8

Doesn't work:

mydat <- data.frame(`Col 1`=1:5, `Col 2`=1:5, check.names=F)
xcol <- "Col 1"
ycol <- "Col 2"
ggplot(data=mydat, aes_string(x=xcol, y=ycol)) + geom_point()

Works:

mydat <- data.frame(`A`=1:5, `B`=1:5)
xcol <- "A"
ycol <- "B"
ggplot(data=mydat, aes_string(x=xcol, y=ycol)) + geom_point()

Works.

mydat <- data.frame(`Col 1`=1:5, `Col 2`=1:5, check.names=F)
ggplot(data=mydat, aes(x=`Col 1`, y=`Col 2`)) + geom_point()

What's the issue?

thc
  • 9,527
  • 1
  • 24
  • 39
  • 1
    The docs for `aes_string` show that 1. weirdly named columns don't always work well (see second to last set of examples), and 2. `aes_string` and `aes_` are being deprecated in favor of tidyeval – camille Aug 02 '18 at 16:49
  • @camille Thanks, do you have a link to explaining tidyeval? – thc Aug 02 '18 at 19:19
  • Sure, here's one: https://colinfay.me/tidyeval-1/ – camille Aug 02 '18 at 19:33
  • Also, it's interesting to see answers to [this post](https://stackoverflow.com/q/45439813/5325862), since a few are from before tidyeval was implemented in ggplot, and a few are from post-implementation – camille Aug 02 '18 at 19:35

3 Answers3

11

UPDATE: Note that in more recent version of ggplot2, the use of aes_string is discouraged. Instead if you need to get a column value from a string, use the .data pronoun

ggplot(data=mydat, aes(x=,.data[[xcol]], y=.data[[ycol]])) + geom_point()

ORIGINAL ANSWER: Values passed to aes_string are parse()-d. This is because you can pass things like aes_string(x="log(price)") where you aren't passing a column name but an expression. So it treats your string like an expression and when it goes to parse it, it finds the space and that's an invalid expression. You can "fix" this by wrapping column names in quotes. For example, this works

mydat <- data.frame(`Col 1`=1:5, `Col 2`=1:5, check.names=F)
xcol <- "Col 1"
ycol <- "Col 2"
ggplot(data=mydat, aes_string(x=shQuote(xcol), y=shQuote(ycol))) + geom_point()

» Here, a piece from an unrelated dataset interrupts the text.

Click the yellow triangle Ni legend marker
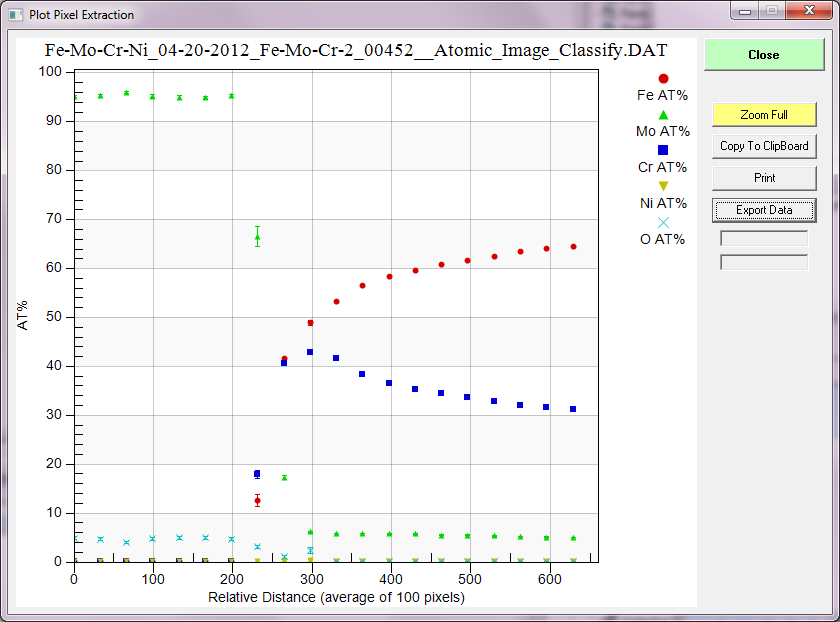Screen dimensions: 840x622 click(662, 186)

We just use shQuote() to but double quotes around our values. You could have also embedded the single ticks like you did in the other example in your string

mydat <- data.frame(`Col 1`=1:5, `Col 2`=1:5, check.names=F)
xcol <- "`Col 1`"
ycol <- "`Col 2`"
ggplot(data=mydat, aes_string(x=xcol, y=ycol)) + geom_point()

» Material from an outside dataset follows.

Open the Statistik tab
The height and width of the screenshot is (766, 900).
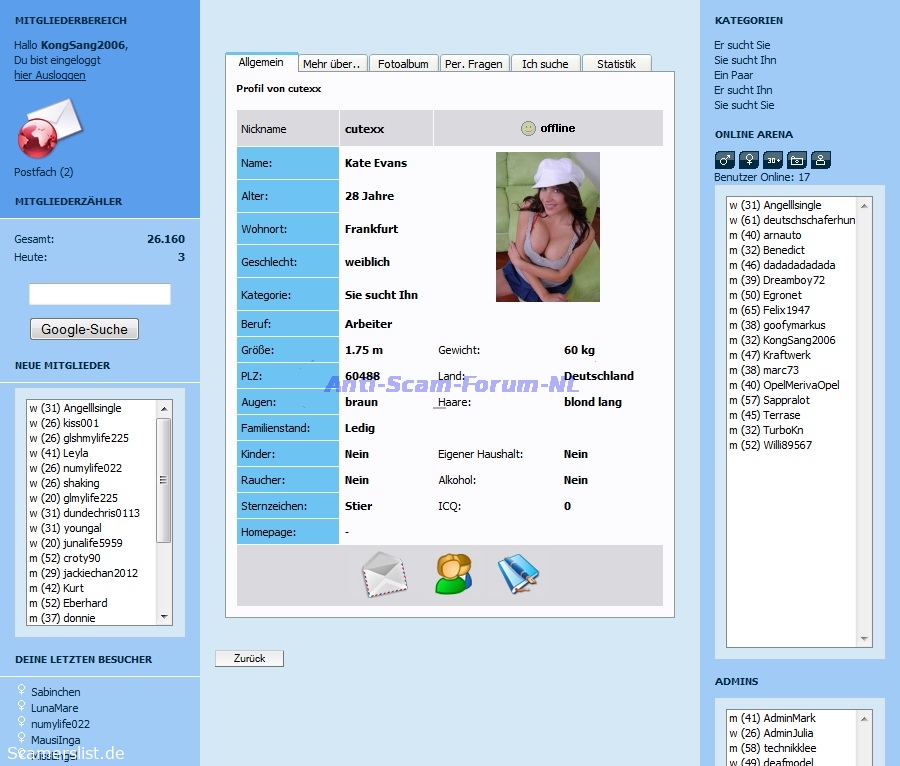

But the real best way to deal with this is to not use column names that are not valid variable names.

MrFlick
  • 195,160
  • 17
  • 277
  • 295
  • Thanks, time to re-familiarize myself with tidyverse =/ – thc Aug 02 '18 at 19:18
  • Well, this isn't the "tidyverse" way to do things any more. This is the legacy ggplot way. With modern tidyverse programming you would use quosures (or `expr()` or `sym()`) and expand those into `aes()`. Still doesn't really help with column names with spaces though. Those are just evil. – MrFlick Aug 02 '18 at 19:20
  • I disagree that names with spaces are "not valid variable names". For example, you can do this: `\`x 2\` <- 1` or use an explicit assign to the global environment without issue. – thc Aug 02 '18 at 21:39
  • @thc Ok. I guess I meant variable names that don’t require being surrounded by quotes. You can never use that name without also typing the quotes. And most people go to great lengths just to avoid a few extra characters (ala non-standard evaluation) – MrFlick Aug 02 '18 at 21:43
  • @thc I mean you can also do `\`4$.^\` <- 3`, but I would be reluctant to call that a valid variable name. The ticks really let you circumvent the normal variable name rules. – MrFlick Aug 02 '18 at 21:48
  • This is the accepted answer but it doesn't work today. I see only one x-axis value (Col 1) and one y-axis value (Col 2). Can you update the answer for current ggplot2 version 3.3.5? – Dario Oct 22 '21 at 05:45
  • @Dario I've updated the answer. Baiscally you shouldn't use `aes_string` any more. Instead use the `.data` pronoun. – MrFlick Oct 22 '21 at 17:43
4

Here's a tidyeval approach, which is what the tidyverse development crew is moving towards in place of aes_ or aes_string. Tidyeval is tricky at first, but pretty well documented.

This recipe sheet isn't ggplot-specific, but it's on my bookmarks toolbar because it's pretty handy.

In this case, you want to write a function to handle making your plot. This function takes a data frame and two bare column names as arguments. Then you turn the column names into quosures with enquo, then !! unquotes them for use in aes.

library(ggplot2)

mydat <- data.frame(`Col 1`=1:5, `Col 2`=1:5, check.names=F)

pts <- function(data, xcol, ycol) {
  x_var <- enquo(xcol)
  y_var <- enquo(ycol)
  ggplot(data, aes(x = !!x_var, y = !!y_var)) +
    geom_point()
}

pts(mydat, `Col 1`, `Col 2`)

But also like @MrFlick said, do whatever you can to just use valid column names, because why not?

camille
  • 16,432
  • 18
  • 38
  • 60
  • Thanks. It's mostly because `read_xl` preserves spaces, and it saves having to perform re-labeling of axes. – thc Aug 02 '18 at 21:41
  • 1
    But adding a `labs` line to your plot is probably easier than having to write a whole tidyeval wrapper function, no? – camille Aug 03 '18 at 00:37
  • It's still useful to be able to do this because you might be writing a plotting function that end-users of your R package will use and it's nice to automatically set axis labels on the plot which do not look like programmer variable names and saves your end-user from having to manually add nice `labs` themselves. – Dario Oct 22 '21 at 05:39
3

To whom it may still concern, if the column name happens to contain space or some math symbols like >, <, or =, one easy workaround is to wrap your string with as.name() when passing it to aes_string().

TQCH
  • 1,162
  • 1
  • 6
  • 13